Directions for this task — Within the entries below, the lines from the one with "Raffia Ginger Mirror" through the one with "Wanddeko Stern Weiß L (24, 1436)" are to be set down exactly, both ends kept.
START Data under study
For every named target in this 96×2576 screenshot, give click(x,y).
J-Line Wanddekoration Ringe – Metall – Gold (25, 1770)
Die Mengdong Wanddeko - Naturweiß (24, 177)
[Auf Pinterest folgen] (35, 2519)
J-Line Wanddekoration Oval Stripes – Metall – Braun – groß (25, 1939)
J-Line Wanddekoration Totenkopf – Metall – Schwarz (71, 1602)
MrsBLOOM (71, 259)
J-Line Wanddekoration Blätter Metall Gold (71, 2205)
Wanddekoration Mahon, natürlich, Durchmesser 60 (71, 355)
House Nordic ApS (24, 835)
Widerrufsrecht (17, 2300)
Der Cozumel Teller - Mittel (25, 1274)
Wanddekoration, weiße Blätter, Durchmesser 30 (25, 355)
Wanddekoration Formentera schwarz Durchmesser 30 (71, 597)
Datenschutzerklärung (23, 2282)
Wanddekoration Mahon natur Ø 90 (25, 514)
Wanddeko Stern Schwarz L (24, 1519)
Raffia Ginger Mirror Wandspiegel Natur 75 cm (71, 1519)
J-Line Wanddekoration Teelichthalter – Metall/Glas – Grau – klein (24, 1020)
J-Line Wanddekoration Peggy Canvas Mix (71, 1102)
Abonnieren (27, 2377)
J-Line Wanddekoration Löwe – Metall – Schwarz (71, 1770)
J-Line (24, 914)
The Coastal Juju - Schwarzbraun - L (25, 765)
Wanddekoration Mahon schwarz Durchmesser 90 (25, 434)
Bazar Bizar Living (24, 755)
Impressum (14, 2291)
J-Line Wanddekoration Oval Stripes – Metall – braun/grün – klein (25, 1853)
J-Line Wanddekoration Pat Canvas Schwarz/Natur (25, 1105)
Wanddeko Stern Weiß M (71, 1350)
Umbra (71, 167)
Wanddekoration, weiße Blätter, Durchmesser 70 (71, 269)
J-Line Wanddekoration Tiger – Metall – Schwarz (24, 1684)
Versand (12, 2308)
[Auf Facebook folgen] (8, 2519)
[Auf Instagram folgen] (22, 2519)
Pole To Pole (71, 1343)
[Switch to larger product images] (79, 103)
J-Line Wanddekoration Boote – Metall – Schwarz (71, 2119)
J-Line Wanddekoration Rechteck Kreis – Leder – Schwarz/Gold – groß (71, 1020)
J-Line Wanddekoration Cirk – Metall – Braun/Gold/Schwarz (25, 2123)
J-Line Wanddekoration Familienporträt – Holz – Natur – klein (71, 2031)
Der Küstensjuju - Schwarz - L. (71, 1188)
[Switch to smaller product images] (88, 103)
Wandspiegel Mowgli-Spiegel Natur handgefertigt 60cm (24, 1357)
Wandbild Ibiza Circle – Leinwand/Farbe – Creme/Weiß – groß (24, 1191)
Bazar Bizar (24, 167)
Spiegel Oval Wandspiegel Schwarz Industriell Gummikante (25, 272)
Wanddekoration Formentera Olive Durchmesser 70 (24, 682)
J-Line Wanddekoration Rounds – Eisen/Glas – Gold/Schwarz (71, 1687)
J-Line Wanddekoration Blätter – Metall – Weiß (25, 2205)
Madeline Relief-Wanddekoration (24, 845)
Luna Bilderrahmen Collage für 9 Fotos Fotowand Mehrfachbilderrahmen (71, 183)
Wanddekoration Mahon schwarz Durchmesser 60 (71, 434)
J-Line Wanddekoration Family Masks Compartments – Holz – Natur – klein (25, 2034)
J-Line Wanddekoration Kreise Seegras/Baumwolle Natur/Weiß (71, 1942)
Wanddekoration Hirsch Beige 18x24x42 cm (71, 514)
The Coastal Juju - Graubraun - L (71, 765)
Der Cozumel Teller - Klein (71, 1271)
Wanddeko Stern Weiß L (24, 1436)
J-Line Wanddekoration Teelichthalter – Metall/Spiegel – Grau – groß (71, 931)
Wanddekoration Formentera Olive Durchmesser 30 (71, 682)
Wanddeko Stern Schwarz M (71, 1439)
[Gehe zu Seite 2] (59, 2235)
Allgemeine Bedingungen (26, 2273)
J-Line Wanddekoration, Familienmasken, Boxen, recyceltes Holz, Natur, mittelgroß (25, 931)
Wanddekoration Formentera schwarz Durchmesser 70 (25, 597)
END Data under study
The answer —
Raffia Ginger Mirror Wandspiegel Natur 75 cm (71, 1519)
J-Line Wanddekoration Teelichthalter – Metall/Glas – Grau – klein (24, 1020)
J-Line Wanddekoration Peggy Canvas Mix (71, 1102)
Abonnieren (27, 2377)
J-Line Wanddekoration Löwe – Metall – Schwarz (71, 1770)
J-Line (24, 914)
The Coastal Juju - Schwarzbraun - L (25, 765)
Wanddekoration Mahon schwarz Durchmesser 90 (25, 434)
Bazar Bizar Living (24, 755)
Impressum (14, 2291)
J-Line Wanddekoration Oval Stripes – Metall – braun/grün – klein (25, 1853)
J-Line Wanddekoration Pat Canvas Schwarz/Natur (25, 1105)
Wanddeko Stern Weiß M (71, 1350)
Umbra (71, 167)
Wanddekoration, weiße Blätter, Durchmesser 70 (71, 269)
J-Line Wanddekoration Tiger – Metall – Schwarz (24, 1684)
Versand (12, 2308)
[Auf Facebook folgen] (8, 2519)
[Auf Instagram folgen] (22, 2519)
Pole To Pole (71, 1343)
[Switch to larger product images] (79, 103)
J-Line Wanddekoration Boote – Metall – Schwarz (71, 2119)
J-Line Wanddekoration Rechteck Kreis – Leder – Schwarz/Gold – groß (71, 1020)
J-Line Wanddekoration Cirk – Metall – Braun/Gold/Schwarz (25, 2123)
J-Line Wanddekoration Familienporträt – Holz – Natur – klein (71, 2031)
Der Küstensjuju - Schwarz - L. (71, 1188)
[Switch to smaller product images] (88, 103)
Wandspiegel Mowgli-Spiegel Natur handgefertigt 60cm (24, 1357)
Wandbild Ibiza Circle – Leinwand/Farbe – Creme/Weiß – groß (24, 1191)
Bazar Bizar (24, 167)
Spiegel Oval Wandspiegel Schwarz Industriell Gummikante (25, 272)
Wanddekoration Formentera Olive Durchmesser 70 (24, 682)
J-Line Wanddekoration Rounds – Eisen/Glas – Gold/Schwarz (71, 1687)
J-Line Wanddekoration Blätter – Metall – Weiß (25, 2205)
Madeline Relief-Wanddekoration (24, 845)
Luna Bilderrahmen Collage für 9 Fotos Fotowand Mehrfachbilderrahmen (71, 183)
Wanddekoration Mahon schwarz Durchmesser 60 (71, 434)
J-Line Wanddekoration Family Masks Compartments – Holz – Natur – klein (25, 2034)
J-Line Wanddekoration Kreise Seegras/Baumwolle Natur/Weiß (71, 1942)
Wanddekoration Hirsch Beige 18x24x42 cm (71, 514)
The Coastal Juju - Graubraun - L (71, 765)
Der Cozumel Teller - Klein (71, 1271)
Wanddeko Stern Weiß L (24, 1436)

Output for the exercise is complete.